1. A kind of 1. high accuracy ignition system, it is characterised in that：Including

   Trigger signal filtering process module, for successively by the first trigger signal A, the second trigger signal B and the 3rd trigger signal C It is delivered to MCU；

   The waveform interval time of the first adjacent trigger signal A is the required time value T that flywheel is rotated by 360 °；

   The waveform interval time of the first trigger signal B and the second trigger signal C are that flywheel rotates time value required at N ° t。
2. A kind of 2. high-precision ignition system of miniature gasoline engine according to claim 1, it is characterised in that：Further include power supply Module, it is sampled energy storage by the voltage waveform that charge coil senses, supply voltage during normal work is provided for MCU.
3. A kind of 3. high-precision ignition system of miniature gasoline engine according to claim 2, it is characterised in that：Further include charging Control module, for when Speed of Reaction Wheels reaches preset value M, adjusting the magnitude of voltage that charge coil is delivered to MCU.
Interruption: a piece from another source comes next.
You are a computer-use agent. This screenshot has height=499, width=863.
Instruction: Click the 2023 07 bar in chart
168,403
4. A kind of 4. high-precision ignition system of miniature gasoline engine according to claim 3, it is characterised in that：The charging wire The voltage waveform of circle sensing includes first waveform and the second waveform, when Speed of Reaction Wheels is more than 5000rpm, the charge control mould Block adjusting charge coil only senses second voltage waveform and is sampled energy storage.
5. A kind of 5. high-precision ignition system of miniature gasoline engine according to claim 1, it is characterised in that：Further include igniting Energy-storage module, charges charging capacitor, it includes diode D6, charging capacitor C3.
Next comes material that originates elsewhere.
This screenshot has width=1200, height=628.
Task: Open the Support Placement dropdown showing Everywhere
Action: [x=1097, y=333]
6. A kind of 6. high-precision ignition system of miniature gasoline engine according to claim 5, it is characterised in that：Further include igniting Control module, including silicon-controlled Q1, for controlling the charging capacitor C3 to carry out discharge and recharge.
7. A kind of 7. high-precision ignition system of miniature gasoline engine according to claim 6, it is characterised in that：Further include counnter attack Die block, when the phase ratio of T and t does not meet preset value, MCU controls the silicon-controlled Q1 to be not turned on.
8. A kind of 8. high-precision ignition system of miniature gasoline engine according to claim 2, it is characterised in that：The power supply mould Block includes triode Q2.
9. A kind of 9. high-precision ignition system of miniature gasoline engine according to claim 8, it is characterised in that：The charging control Molding block includes the collector of the base stage connection triode Q3 of triode Q3, the triode Q2.
10. A kind of 10. high-precision ignition system of miniature gasoline engine according to claim 9, it is characterised in that：Described first The waveform interval time of trigger signal B and the second trigger signal C are that flywheel rotates time value t required at 60 °.